• _Task details_
Return each line of the data below that contains the string "Choose", matching case exactly.

[Click-target data]
# # # # # # #

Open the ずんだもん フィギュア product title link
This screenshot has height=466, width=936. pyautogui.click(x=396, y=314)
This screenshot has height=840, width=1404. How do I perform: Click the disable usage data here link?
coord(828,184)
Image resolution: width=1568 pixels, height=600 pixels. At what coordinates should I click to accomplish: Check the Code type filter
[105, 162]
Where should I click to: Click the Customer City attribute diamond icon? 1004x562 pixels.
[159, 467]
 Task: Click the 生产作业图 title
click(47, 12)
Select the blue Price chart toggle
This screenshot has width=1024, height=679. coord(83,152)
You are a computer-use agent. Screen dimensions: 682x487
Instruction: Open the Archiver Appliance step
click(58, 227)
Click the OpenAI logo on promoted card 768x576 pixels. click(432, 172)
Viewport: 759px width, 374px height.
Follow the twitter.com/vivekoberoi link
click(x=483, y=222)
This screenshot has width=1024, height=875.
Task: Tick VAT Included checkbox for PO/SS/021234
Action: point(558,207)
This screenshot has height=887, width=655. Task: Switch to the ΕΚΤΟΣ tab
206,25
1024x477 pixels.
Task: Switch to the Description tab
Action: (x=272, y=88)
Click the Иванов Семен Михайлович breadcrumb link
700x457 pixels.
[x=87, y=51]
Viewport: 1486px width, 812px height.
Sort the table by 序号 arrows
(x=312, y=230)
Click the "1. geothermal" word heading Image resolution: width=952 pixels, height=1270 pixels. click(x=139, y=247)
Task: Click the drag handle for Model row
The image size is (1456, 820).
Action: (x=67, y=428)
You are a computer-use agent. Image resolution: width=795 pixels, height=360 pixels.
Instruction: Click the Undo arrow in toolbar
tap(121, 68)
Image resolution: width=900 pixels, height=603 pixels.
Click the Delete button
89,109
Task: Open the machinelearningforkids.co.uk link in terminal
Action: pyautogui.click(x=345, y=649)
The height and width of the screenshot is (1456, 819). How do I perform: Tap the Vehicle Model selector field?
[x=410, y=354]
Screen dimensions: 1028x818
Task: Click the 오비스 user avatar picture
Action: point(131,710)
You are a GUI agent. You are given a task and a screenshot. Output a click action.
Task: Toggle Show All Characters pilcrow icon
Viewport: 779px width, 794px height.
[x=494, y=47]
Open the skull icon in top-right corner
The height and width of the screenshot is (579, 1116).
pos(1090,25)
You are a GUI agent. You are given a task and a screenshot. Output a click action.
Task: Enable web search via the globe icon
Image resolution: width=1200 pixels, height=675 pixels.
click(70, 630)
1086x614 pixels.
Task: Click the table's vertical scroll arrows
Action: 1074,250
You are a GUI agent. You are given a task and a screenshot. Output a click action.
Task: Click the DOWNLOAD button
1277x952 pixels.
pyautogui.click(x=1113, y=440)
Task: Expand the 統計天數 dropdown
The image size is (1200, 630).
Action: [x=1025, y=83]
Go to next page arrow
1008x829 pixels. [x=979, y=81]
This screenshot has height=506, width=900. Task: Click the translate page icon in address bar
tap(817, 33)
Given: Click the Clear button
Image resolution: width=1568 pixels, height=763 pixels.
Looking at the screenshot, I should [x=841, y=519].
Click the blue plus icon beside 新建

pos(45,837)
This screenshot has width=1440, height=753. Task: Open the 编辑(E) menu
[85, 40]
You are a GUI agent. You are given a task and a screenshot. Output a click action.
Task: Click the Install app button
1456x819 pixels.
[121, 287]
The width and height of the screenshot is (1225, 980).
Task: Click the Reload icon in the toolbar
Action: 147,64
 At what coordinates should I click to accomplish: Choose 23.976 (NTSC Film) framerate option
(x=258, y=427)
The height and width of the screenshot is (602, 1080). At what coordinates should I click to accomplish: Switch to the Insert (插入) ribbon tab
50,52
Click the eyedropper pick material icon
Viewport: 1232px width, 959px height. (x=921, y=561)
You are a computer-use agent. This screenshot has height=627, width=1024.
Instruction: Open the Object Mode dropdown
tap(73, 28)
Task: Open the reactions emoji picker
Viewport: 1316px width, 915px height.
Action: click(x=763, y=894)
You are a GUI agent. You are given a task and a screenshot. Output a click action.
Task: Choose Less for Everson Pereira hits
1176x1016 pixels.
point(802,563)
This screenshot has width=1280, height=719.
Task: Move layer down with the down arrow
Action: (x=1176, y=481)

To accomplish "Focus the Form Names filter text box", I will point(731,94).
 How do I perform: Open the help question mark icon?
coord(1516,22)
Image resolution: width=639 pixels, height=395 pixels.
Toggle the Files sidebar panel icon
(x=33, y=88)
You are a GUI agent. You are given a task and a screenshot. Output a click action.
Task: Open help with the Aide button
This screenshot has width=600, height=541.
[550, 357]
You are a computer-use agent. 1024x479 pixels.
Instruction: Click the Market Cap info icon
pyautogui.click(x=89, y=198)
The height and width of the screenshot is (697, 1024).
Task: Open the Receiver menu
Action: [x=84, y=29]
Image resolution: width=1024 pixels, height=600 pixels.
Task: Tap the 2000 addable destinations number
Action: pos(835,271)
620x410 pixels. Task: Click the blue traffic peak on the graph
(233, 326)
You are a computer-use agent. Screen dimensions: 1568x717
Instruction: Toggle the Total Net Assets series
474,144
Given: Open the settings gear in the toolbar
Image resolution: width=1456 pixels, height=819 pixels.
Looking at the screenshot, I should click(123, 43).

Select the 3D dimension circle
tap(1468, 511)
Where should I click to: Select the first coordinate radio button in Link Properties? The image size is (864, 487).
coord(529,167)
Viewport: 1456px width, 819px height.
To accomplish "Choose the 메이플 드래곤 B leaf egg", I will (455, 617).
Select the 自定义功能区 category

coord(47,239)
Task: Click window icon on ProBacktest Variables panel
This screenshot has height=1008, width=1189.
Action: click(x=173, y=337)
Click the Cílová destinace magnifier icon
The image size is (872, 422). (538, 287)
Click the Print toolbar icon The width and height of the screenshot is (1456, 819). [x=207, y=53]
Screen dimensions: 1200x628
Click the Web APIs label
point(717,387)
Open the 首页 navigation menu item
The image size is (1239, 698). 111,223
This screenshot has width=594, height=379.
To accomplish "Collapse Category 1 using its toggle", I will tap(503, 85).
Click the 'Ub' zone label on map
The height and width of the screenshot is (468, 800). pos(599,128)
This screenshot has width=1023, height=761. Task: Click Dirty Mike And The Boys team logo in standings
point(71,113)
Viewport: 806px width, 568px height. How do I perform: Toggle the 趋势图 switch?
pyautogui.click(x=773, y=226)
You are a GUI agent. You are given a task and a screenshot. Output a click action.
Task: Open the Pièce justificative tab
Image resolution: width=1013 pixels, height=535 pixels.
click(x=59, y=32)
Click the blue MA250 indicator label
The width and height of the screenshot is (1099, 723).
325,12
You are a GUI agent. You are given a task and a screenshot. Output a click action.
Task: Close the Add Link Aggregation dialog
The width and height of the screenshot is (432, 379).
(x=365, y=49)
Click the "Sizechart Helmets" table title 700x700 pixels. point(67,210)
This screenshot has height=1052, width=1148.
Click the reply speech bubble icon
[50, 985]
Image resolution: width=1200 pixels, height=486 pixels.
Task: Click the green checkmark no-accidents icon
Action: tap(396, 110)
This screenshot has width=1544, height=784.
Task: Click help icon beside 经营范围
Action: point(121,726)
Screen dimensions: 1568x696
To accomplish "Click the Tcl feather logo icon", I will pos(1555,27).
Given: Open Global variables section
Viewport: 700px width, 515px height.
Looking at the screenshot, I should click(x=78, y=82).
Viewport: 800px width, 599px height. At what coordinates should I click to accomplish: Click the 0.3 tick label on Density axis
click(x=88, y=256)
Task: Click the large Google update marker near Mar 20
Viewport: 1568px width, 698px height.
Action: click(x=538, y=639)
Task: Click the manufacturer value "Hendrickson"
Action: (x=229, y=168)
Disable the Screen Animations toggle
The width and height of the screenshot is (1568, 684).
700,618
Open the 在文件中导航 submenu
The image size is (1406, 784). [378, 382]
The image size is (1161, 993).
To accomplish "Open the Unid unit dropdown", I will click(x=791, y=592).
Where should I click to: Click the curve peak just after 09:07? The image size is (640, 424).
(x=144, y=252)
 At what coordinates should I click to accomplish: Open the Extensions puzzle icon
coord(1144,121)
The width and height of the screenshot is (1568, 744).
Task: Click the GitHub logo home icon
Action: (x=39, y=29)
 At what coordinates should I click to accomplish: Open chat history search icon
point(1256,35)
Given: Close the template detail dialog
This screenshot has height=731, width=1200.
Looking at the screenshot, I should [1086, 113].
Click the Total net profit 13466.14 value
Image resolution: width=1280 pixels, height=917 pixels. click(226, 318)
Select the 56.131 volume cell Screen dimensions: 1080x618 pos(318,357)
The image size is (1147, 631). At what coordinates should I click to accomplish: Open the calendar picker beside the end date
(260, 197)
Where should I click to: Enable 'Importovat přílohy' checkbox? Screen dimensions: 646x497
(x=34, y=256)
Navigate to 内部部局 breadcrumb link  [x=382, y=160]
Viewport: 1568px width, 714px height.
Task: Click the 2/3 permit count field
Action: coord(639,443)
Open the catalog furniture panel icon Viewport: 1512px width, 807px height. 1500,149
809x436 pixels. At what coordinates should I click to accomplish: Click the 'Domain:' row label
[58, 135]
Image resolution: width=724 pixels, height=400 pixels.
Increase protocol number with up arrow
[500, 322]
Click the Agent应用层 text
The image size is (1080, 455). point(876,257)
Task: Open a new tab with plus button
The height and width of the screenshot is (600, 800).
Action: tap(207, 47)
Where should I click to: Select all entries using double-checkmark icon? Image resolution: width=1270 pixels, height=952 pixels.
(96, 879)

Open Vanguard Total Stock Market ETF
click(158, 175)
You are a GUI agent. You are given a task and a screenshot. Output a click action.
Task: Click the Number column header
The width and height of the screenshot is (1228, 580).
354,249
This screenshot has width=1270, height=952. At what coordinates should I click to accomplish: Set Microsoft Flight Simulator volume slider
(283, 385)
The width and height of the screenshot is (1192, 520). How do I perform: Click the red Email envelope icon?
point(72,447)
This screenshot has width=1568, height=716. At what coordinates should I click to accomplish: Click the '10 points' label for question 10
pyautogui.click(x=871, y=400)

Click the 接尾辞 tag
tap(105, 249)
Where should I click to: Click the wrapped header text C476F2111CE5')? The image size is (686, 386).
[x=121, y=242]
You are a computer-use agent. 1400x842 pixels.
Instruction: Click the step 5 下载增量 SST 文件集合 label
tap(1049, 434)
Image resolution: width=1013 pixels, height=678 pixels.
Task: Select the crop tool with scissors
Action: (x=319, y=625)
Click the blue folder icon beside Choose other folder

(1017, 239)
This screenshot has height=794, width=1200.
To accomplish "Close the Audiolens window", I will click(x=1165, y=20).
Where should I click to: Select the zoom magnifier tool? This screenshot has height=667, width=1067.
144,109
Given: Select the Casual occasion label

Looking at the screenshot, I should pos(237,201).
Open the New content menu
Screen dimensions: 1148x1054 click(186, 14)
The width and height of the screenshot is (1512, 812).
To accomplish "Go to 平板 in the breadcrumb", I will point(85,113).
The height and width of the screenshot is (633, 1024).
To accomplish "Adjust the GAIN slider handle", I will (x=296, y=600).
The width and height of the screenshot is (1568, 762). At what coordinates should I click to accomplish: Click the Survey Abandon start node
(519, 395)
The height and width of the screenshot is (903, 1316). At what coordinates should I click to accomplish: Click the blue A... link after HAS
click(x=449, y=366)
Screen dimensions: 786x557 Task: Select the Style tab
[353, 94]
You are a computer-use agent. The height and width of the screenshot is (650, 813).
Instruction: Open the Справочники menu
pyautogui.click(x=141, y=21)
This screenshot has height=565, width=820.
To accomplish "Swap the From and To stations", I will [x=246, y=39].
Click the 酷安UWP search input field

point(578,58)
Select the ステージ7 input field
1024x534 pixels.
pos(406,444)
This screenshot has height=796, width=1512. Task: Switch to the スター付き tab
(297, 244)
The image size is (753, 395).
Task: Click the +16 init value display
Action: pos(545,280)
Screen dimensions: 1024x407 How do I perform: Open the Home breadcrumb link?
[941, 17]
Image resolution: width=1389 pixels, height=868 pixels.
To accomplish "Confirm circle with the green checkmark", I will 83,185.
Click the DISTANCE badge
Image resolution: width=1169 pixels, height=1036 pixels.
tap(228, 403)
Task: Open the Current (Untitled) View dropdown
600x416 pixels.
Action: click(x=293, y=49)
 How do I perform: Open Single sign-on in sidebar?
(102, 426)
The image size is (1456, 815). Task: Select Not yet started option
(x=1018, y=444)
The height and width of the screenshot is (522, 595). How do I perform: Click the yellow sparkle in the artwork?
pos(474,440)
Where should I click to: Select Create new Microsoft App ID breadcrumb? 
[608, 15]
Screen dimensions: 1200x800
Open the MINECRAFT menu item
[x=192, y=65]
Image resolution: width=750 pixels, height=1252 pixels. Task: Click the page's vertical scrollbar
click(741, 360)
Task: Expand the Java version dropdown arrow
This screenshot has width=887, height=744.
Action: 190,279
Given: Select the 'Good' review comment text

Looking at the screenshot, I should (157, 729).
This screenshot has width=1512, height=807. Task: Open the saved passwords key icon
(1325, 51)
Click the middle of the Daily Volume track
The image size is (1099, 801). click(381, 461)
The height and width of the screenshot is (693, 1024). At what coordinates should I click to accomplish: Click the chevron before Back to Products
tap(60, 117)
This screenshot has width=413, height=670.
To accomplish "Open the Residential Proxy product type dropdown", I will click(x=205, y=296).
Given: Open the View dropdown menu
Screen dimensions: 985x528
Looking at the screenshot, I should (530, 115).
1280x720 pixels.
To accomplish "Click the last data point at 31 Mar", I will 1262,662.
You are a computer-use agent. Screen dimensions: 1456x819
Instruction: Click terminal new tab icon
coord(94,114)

# # # # # # #

• _The answer_
 At what coordinates should I click to accomplish: Choose 23.976 (NTSC Film) framerate option
Task: Choose Less for Everson Pereira hits
To accomplish "Choose the 메이플 드래곤 B leaf egg", I will (455, 617).
Click the blue folder icon beside Choose other folder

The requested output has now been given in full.